To derive the sky coordinates of 1E 1207.4-5209 we computed the boresight correction to be applied to the default EPIC astrometry. This was done independently for the MOS1 and MOS2 cameras; the pn data were not used since the small field of view ( $4\times 4$ arcmin) prevented the detection of a suitable number of serendipitous sources.

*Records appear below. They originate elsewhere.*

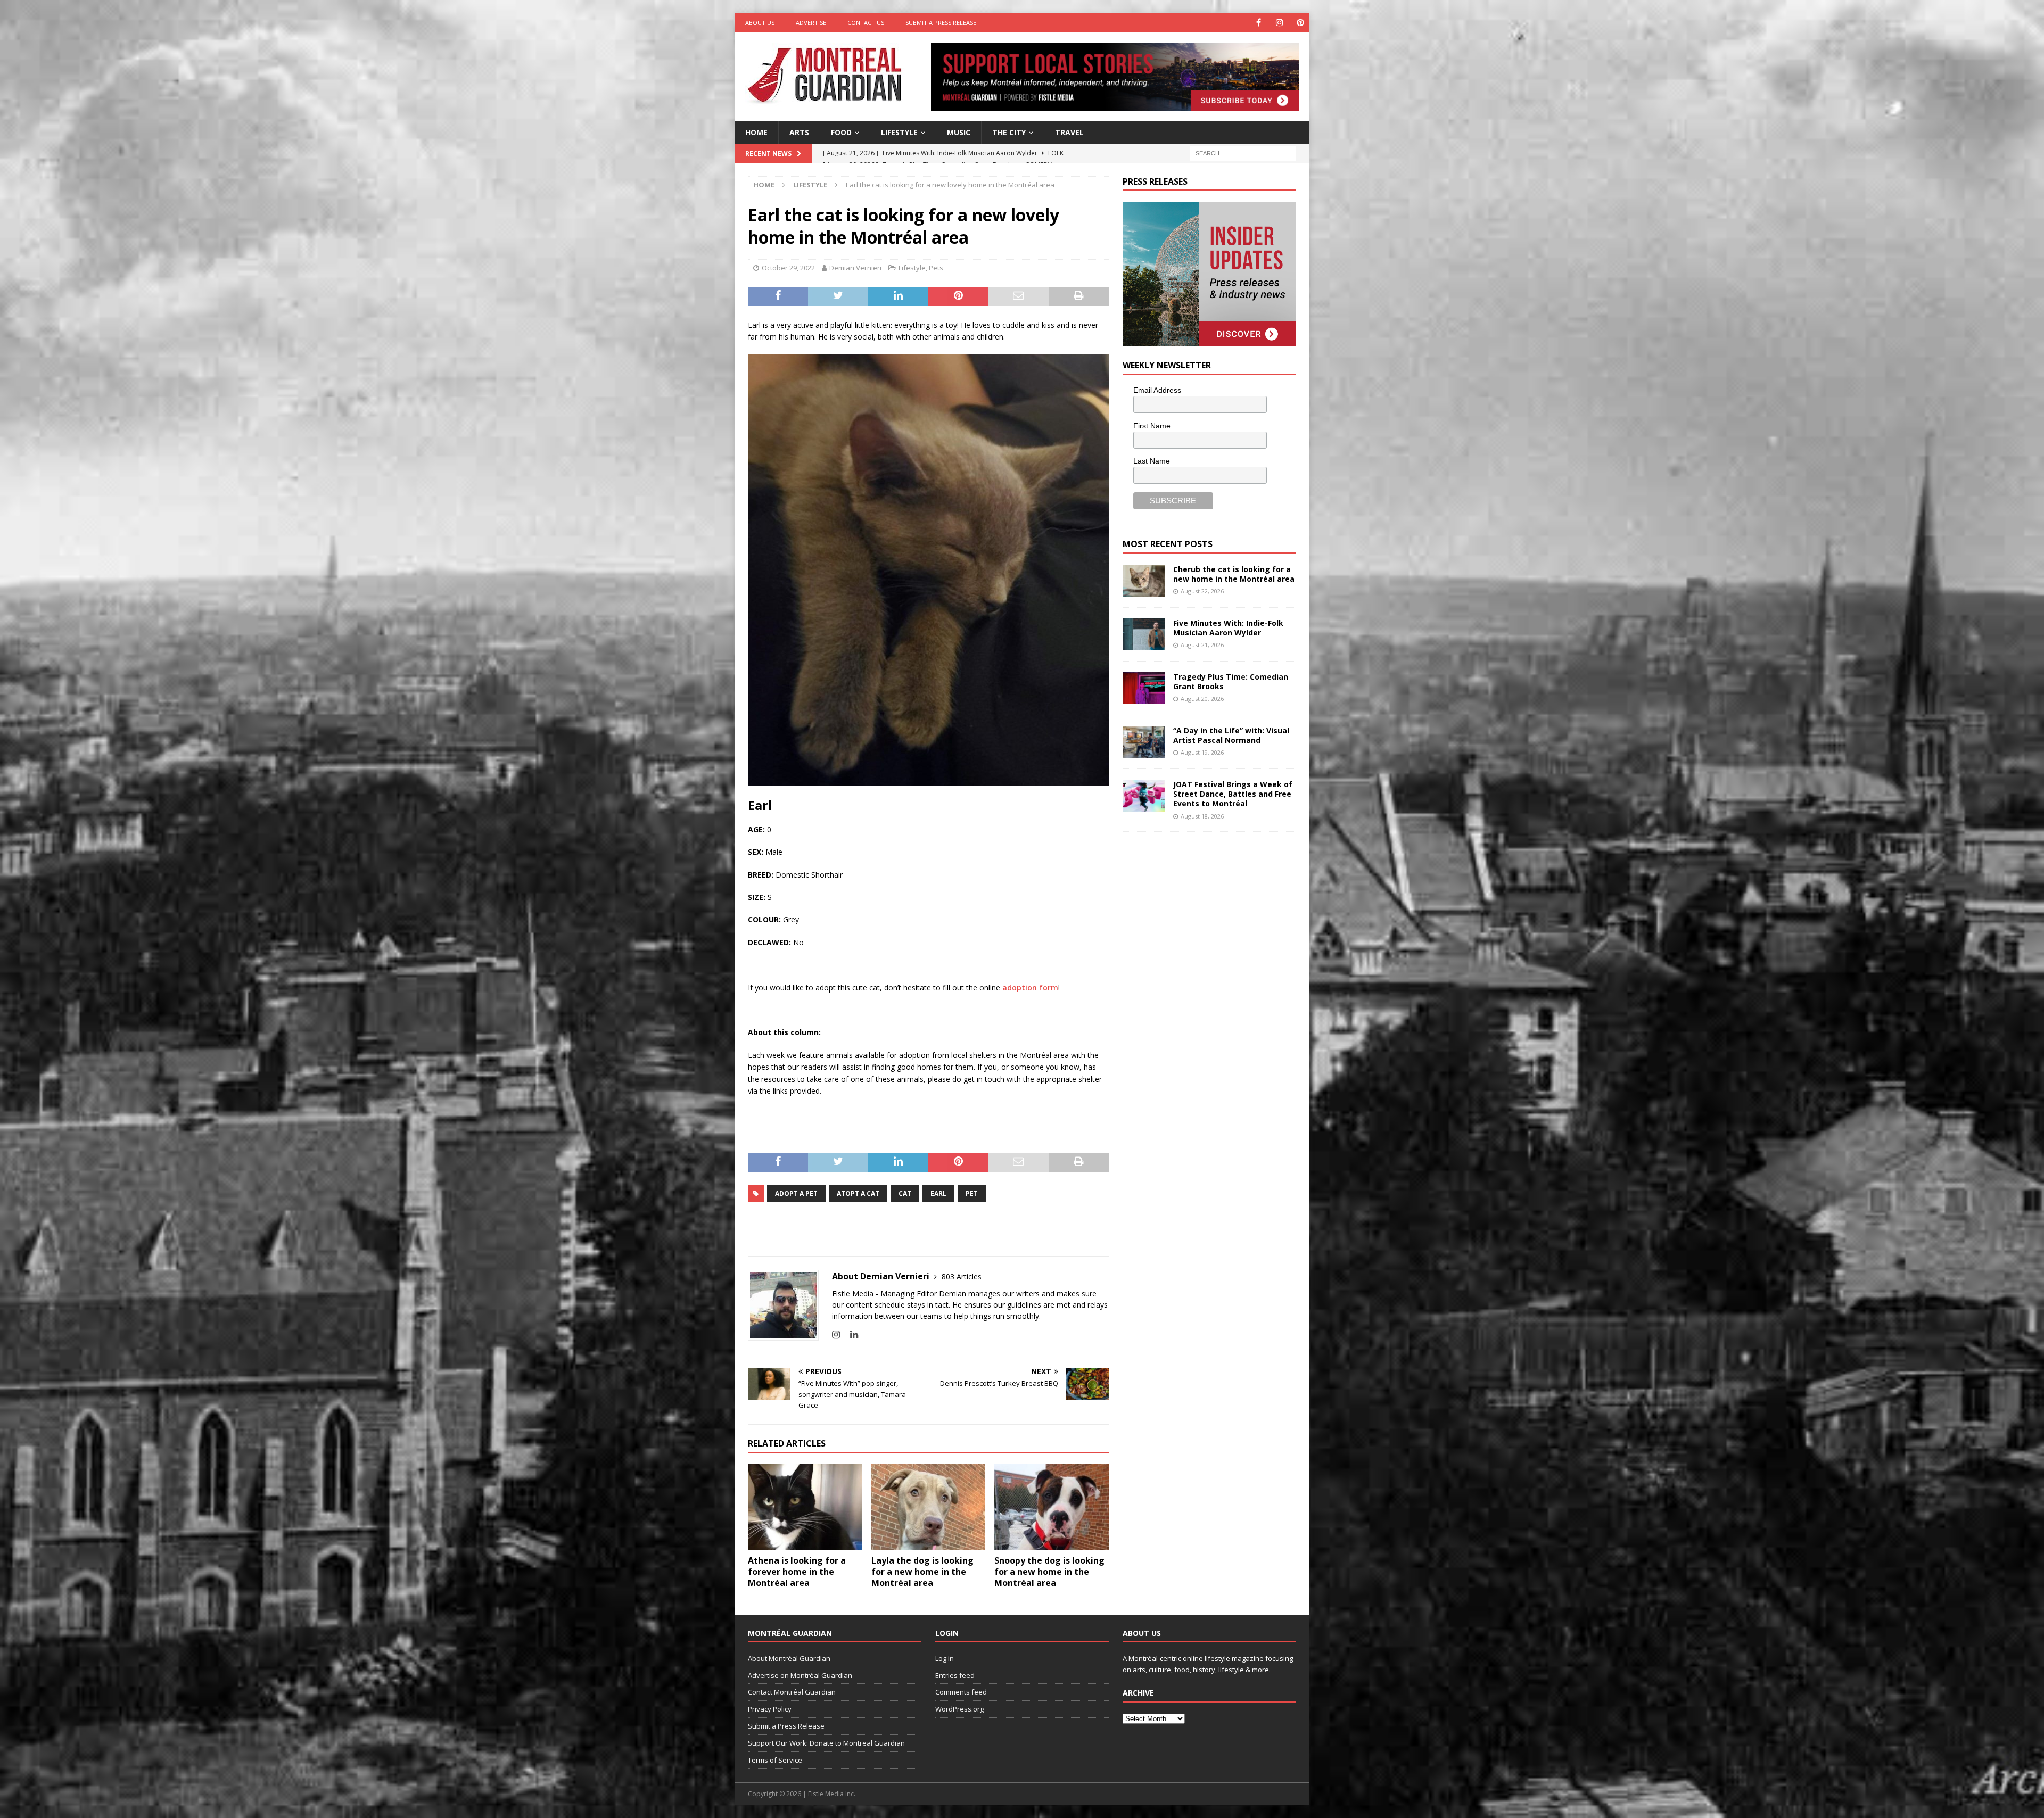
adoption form (1030, 987)
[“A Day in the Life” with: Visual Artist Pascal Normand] (1144, 742)
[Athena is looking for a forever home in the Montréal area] (805, 1507)
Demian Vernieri (855, 267)
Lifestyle (899, 132)
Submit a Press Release (940, 23)
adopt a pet (796, 1193)
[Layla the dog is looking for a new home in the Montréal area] (928, 1507)
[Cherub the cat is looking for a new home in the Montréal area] (1144, 581)
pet (972, 1193)
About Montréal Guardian (789, 1658)
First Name (1152, 426)
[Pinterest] (1300, 22)
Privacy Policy (770, 1709)
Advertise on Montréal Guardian (800, 1675)
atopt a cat (858, 1193)
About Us (759, 23)
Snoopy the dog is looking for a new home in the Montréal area (1049, 1572)
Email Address (1157, 390)
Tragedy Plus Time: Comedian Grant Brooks (1230, 681)
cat (905, 1193)
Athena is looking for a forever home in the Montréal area (797, 1572)
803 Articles (962, 1276)
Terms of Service (775, 1760)
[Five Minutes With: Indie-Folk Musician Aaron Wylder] (1144, 634)
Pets (936, 267)
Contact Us (865, 23)
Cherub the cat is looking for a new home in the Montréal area (1234, 574)
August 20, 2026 (1202, 699)
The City (1009, 132)
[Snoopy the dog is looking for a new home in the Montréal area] (1051, 1507)
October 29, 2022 (788, 267)
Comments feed (961, 1692)
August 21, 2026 (1202, 645)
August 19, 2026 (1202, 752)
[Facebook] (1258, 22)
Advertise (811, 23)
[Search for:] (1243, 152)
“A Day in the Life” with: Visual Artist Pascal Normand (1231, 735)
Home (756, 132)
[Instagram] (1279, 22)
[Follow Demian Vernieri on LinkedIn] (850, 1334)
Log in (944, 1658)
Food (841, 132)
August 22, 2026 (1202, 591)
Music (958, 132)
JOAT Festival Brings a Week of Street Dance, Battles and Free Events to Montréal (1232, 793)
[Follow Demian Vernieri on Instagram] (836, 1334)
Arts (799, 132)
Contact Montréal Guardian (792, 1692)
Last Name (1151, 461)
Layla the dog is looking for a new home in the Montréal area (922, 1572)
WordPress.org (959, 1709)
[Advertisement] (1202, 911)
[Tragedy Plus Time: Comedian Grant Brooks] (1144, 688)
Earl (938, 1193)
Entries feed (955, 1675)
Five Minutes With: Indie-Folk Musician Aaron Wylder (1228, 628)
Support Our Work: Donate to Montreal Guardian (826, 1743)
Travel (1069, 132)
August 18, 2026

The positions of the $\sim$ 200 serendipitous sources detected in the MOS field of view were correlated with the Guide Star Catalog II (GSC-II). After rejecting ambiguous matches, the optical brightness and the X-ray spectrum were used as criteria to identify the X-ray sources having stellar counterparts. This yielded 6 good reference sources which were used to correct the EPIC astrometry. The rms error between the refined X-ray and GSC-II positions was found to be of $\sim$ 1'' per coordinate, entirely consistent with the expected $\leq$ 1.5'' internal EPIC astrometric accuracy (Kirsch 2003). The resulting MOS1 position of 1E 1207.4-5209 is $\alpha_{J2000}=\rm 12h10m00.91s$ , $\delta_{J2000}=-52^{\circ}26'28.8''$ with an overall error radius of 1.5'', including the quoted residual uncertainty as well as the absolute intrinsic accuracy (0.35'' per coordinate) of the GSC-II. The MOS2 position is $\alpha_{J2000}=\rm 12h10m00.84s$ , $\delta_{J2000}=-52^{\circ}26'27.6''$ , with an uncertainty of 1.5'', similar to the MOS1 case. The two positions are fully consistent, with a difference well within the expected accuracy of the relative astrometry between the MOS cameras.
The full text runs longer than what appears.